Bernard Lonergan
*Felix Brilyandio, CM
1.1
Mengenal Bernard Lonergan (1904-1984): Hidup dan Karyanya
Bernard
Joseph Francis Lonergan, SJ, atau lebih dikenal dengan Bernard Lonergan, SJ
adalah seorang filsuf, teolog, dan ahli metodologi Gereja Katolik. Ia lahir
pada tanggal 17 Desember 1904 di Buckingham, Quebec, Kanada. Ayahnya bernama
Gerald Lonergan, seorang imigran dari Irlandia yang sehari-hari bekerja sebagai
juru ukur tanah. Sedangkan ibunya bernama Josephine Wood, seorang dari Inggris
yang sehari-hari bekerja sebagai ibu rumah tangga. Lonergan adalah anak pertama
dari tiga bersaudara. Masing-masing saudaranya bernama Gregory dan Mark.[1]
Setelah
menamatkan pendidikan di Loyola High
School, saat berusia 18 tahun, Lonergan memutuskan untuk masuk novisiat Jesuit
di Guelph, Ontorio. Petualangan intelektualnya dimulai dengan mengikuti kursus
tetap Jesuit dalam Bahasa Yunani dan Latin klasik di seminarinya, studi
filsafat di Heytrop College di Inggris (1926-1929), dan studi teologi di
Universitas Gregoriana Roma (1933-1937).[2]
Pada tahun 1936 Lonergan ditahbiskan menjadi imam Jesuit, dan pada tahun 1940
ia menyelesaikan disertasi doktoralnya yang berjudul, ”Grace and Freedom”, suatu telaah atas teologi rahmat dari Thomas
Aquinas. Kemudian ia kembali ke Kanada, dan selama 13 tahun mengajar teologi di
Jesuit House of Studies di Montreal dan di Regis College di Toronto. Pada tahun
1953 Lonergan ditunjuk untuk mengajar teologi di Universitas Gregoriana Roma.

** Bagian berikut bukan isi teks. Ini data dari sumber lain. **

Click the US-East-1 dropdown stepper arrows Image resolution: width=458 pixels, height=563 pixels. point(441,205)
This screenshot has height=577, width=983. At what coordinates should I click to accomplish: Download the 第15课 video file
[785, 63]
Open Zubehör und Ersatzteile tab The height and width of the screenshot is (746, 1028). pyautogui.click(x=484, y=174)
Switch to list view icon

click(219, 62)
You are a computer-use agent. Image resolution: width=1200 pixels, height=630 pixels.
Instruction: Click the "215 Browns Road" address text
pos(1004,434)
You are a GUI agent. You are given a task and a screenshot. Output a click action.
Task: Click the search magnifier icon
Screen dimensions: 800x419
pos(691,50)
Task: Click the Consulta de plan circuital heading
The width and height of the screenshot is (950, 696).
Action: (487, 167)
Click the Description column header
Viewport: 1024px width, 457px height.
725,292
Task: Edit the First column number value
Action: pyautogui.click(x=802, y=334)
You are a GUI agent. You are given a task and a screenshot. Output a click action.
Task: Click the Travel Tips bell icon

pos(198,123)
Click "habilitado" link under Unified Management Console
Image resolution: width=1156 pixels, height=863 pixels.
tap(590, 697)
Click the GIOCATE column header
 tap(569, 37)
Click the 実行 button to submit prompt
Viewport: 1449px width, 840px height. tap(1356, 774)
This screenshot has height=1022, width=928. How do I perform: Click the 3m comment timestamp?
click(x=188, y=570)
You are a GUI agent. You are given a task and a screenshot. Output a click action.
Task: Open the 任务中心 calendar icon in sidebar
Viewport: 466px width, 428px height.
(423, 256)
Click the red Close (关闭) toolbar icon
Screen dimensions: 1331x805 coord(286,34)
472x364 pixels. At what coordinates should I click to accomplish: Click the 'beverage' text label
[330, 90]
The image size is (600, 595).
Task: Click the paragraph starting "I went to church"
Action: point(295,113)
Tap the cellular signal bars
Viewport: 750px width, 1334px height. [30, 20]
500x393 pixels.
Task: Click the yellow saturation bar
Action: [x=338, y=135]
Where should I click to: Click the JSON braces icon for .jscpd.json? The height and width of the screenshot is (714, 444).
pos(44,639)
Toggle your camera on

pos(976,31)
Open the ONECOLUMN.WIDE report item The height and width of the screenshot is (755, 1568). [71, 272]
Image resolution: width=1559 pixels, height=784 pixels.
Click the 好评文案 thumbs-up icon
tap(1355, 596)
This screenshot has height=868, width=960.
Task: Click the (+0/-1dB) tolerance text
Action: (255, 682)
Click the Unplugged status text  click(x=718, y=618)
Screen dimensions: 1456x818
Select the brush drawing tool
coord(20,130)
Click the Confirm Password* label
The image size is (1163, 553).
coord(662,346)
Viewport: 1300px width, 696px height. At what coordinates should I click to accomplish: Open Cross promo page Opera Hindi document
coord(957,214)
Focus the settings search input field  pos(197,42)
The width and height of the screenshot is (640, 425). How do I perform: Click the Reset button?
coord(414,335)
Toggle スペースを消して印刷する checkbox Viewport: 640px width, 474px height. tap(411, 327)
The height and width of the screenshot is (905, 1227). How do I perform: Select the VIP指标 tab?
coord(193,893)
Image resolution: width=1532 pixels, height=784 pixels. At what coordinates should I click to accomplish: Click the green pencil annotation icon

Karena mengalami sakit, pada tahun 1965 ia kembali ke Kanada. Selama masa pemulihan ia memfokuskan diri pada penulisan
dan penelitian. Pada tahun 1971-1972 Lonergan mulai kembali mengajar di Harvard
University, dan kemudian secara tetap mengajar di Boston College.
Lonergan
menghabiskan hari-hari terakhirnya di Boston College. Di tempat inipula ia
berusaha menulis sebuah manuskrip tentang teori ekonomi. Namun, sayangnya,
tulisan ini tidak dapat diselesaikan karena penyakitnya kambuh kembali.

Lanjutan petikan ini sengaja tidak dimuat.